#### [Exercise]
From the records below, copy each line that has the word "Cold" in it.

(Saved data entries)
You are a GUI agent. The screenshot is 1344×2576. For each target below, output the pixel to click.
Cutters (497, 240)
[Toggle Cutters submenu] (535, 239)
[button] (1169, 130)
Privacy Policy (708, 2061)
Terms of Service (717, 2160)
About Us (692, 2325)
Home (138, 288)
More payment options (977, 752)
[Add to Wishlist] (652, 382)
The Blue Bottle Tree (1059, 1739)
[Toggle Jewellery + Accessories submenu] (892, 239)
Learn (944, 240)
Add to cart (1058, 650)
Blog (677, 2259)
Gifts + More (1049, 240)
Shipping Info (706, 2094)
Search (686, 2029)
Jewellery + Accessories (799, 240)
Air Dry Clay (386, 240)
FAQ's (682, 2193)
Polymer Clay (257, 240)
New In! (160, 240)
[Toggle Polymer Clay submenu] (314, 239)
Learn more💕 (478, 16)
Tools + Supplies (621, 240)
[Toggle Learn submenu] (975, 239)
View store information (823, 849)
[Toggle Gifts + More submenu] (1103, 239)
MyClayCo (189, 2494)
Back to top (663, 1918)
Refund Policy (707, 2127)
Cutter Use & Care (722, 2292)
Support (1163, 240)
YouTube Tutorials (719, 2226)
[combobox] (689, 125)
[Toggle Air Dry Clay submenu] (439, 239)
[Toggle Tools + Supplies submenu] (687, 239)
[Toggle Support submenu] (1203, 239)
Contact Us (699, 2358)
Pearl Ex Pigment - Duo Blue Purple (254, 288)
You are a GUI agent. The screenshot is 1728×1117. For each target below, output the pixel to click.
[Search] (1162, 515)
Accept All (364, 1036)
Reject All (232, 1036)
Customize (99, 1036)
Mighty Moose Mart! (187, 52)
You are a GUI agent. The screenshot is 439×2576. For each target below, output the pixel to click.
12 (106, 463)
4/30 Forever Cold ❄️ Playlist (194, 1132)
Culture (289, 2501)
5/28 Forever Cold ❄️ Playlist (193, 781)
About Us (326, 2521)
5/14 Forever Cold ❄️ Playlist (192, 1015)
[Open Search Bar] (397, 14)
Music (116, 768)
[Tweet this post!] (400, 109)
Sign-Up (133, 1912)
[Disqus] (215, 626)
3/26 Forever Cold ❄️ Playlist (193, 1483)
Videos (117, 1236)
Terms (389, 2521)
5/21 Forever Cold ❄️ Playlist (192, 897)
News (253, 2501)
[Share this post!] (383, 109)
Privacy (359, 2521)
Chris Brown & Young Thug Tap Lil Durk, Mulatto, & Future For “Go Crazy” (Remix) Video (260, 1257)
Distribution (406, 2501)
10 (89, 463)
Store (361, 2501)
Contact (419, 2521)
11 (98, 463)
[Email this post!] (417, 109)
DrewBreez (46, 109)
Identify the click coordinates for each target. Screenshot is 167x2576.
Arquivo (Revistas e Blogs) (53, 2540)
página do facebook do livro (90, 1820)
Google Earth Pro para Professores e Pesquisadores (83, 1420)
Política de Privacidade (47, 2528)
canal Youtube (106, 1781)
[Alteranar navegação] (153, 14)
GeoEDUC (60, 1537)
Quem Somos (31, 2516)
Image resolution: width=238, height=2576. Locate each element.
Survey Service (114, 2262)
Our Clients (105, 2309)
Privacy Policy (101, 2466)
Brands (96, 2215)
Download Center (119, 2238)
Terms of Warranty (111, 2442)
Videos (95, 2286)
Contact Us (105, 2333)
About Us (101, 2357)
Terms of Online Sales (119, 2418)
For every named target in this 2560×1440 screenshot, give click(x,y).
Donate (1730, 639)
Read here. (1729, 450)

#### [Result of the task]
4/30 Forever Cold ❄️ Playlist (194, 1132)
5/28 Forever Cold ❄️ Playlist (193, 781)
5/14 Forever Cold ❄️ Playlist (192, 1015)
3/26 Forever Cold ❄️ Playlist (193, 1483)
5/21 Forever Cold ❄️ Playlist (192, 897)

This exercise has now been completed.